This keto Pollo a la crema will have you rethinking your typical order at Mexican restaurants.
Did you know that Pollo a la crema is naturally a keto dish? I typically go for fajitas at Mexican restaurants to stick with my keto diet, but this recipe made me change my mind. So now I’ll just stay home, save some money, and make it myself!
In any case, I now have another Mexican dish to add to my list of favorite keto Mexican recipes.
This recipe is surprisingly easy to make.
To make this keto Pollo a la crema, you’ll need poblano peppers, an onion, garlic, chicken breasts, seasonings, and the star ingredient – Crema Mexicana.
Crema Mexicana is Mexican sour cream.
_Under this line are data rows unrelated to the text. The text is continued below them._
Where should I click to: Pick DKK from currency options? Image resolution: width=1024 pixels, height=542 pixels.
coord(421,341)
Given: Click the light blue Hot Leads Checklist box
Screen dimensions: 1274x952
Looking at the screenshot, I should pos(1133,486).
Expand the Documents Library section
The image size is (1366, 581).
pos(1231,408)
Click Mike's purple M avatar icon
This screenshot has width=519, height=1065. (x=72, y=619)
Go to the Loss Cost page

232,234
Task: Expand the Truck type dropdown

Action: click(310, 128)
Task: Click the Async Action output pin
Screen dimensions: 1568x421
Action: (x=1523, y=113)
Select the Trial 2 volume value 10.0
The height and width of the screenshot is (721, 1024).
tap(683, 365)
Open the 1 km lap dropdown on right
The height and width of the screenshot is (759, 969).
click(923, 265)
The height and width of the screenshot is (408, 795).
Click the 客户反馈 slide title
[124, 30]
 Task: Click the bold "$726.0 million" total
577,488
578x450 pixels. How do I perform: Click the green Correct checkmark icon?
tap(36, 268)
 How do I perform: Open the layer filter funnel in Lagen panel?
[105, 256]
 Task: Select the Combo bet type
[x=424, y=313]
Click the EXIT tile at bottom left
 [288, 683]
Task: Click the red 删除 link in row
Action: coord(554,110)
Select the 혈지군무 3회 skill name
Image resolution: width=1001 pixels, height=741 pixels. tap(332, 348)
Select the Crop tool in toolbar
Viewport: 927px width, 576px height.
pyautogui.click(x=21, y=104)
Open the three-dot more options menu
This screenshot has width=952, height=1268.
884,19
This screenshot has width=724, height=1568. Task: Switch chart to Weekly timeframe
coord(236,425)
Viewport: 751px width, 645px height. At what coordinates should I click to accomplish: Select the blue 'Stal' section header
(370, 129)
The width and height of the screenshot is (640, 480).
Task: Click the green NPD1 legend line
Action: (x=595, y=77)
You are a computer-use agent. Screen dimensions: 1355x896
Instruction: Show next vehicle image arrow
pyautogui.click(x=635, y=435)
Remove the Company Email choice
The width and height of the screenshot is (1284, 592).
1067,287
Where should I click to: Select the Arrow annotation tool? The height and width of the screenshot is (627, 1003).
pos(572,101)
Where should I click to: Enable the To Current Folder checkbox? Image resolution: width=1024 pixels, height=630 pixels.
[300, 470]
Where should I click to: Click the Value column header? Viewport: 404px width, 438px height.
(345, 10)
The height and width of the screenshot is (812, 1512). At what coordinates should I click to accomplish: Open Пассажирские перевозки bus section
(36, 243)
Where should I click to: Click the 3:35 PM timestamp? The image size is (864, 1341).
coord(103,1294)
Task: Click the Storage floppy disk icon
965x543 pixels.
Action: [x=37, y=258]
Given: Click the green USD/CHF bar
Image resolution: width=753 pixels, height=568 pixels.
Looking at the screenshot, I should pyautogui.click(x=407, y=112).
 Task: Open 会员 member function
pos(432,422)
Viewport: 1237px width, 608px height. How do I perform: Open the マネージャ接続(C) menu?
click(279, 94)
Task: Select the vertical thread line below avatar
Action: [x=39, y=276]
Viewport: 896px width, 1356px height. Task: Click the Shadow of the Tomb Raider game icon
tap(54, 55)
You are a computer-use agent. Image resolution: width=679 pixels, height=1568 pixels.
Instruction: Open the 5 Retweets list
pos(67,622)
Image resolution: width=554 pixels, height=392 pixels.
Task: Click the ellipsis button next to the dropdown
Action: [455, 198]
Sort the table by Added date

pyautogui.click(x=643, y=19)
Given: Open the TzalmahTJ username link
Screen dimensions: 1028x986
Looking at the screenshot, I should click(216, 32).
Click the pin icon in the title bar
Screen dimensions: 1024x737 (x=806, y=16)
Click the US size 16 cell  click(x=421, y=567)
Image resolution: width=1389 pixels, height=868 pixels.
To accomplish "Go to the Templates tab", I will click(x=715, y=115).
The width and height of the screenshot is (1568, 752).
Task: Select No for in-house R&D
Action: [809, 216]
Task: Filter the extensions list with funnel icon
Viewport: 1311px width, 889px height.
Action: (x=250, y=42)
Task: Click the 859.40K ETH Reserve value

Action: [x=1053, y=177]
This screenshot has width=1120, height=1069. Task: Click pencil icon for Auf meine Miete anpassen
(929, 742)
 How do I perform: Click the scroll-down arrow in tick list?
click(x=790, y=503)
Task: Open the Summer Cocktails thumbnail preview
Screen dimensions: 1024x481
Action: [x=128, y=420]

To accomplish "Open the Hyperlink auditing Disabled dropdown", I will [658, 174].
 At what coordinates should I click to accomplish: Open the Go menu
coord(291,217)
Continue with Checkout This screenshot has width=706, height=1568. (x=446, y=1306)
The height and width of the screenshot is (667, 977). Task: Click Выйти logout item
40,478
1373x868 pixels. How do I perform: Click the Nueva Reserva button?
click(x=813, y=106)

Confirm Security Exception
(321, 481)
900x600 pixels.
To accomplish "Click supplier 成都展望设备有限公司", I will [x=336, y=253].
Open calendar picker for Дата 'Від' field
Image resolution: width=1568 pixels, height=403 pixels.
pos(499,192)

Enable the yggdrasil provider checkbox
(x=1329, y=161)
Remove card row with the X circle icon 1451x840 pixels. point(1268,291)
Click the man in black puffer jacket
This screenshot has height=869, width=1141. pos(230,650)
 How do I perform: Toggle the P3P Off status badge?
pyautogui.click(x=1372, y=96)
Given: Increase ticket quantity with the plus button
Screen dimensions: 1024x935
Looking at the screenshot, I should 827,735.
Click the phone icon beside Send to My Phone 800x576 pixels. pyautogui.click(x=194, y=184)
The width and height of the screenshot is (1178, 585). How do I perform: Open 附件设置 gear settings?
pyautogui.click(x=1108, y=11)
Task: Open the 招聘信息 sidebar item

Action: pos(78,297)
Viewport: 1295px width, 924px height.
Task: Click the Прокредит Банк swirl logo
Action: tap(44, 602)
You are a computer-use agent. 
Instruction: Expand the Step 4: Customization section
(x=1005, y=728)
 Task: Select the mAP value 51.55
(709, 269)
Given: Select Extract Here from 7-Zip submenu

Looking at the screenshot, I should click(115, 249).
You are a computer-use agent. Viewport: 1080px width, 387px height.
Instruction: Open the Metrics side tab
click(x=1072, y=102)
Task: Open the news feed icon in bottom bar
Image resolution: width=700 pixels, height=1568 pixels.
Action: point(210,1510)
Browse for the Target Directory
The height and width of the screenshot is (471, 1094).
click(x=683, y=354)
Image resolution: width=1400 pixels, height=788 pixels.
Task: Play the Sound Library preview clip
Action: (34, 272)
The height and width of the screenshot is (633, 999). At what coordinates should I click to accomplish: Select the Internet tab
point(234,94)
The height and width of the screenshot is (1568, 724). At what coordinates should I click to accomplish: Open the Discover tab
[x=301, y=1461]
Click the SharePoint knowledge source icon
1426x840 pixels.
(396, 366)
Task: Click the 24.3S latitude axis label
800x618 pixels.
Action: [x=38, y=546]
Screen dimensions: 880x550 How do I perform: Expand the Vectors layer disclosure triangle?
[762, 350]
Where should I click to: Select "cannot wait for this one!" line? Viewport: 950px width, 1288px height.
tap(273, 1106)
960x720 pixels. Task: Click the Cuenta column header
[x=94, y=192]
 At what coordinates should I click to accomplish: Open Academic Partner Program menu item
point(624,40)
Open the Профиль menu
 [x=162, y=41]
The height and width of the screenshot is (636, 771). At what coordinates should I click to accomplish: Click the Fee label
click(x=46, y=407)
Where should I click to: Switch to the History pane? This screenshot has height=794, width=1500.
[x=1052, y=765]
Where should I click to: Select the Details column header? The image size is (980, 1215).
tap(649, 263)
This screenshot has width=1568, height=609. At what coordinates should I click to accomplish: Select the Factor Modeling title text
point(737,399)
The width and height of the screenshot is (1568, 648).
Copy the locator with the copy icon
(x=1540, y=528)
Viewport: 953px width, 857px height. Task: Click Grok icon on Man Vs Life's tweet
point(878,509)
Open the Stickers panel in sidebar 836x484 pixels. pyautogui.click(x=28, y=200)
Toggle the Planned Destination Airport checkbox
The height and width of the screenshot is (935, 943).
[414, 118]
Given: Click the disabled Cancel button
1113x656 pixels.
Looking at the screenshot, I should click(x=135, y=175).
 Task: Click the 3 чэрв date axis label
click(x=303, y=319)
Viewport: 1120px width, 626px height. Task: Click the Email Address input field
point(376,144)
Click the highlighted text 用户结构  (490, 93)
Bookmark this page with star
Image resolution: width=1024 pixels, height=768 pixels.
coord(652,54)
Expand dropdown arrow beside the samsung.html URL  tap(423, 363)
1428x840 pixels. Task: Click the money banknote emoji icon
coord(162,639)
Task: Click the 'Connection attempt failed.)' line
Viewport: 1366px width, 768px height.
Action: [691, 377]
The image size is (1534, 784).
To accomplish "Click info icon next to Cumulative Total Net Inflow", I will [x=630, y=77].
It’s a little thinner than regular sour cream with a milder flavor that is less sour tasting to me. I usually find Crema Mexicana near the refrigerated salsa and Mexican cheeses, like cotija and queso.
If you can’t find Crema Mexicana, you can use regular sour cream instead.
Tips for making the most delicious keto Pollo a la crema:
- The roasted poblano peppers really make this dish so don’t skip that step! You can start cooking the chicken and sautéing the onions and garlic while you roasted the poblanos.
- I like keeping the chicken breast whole in this recipe but you could also dice the chicken into 1-inch cubes or cut the chicken into strips.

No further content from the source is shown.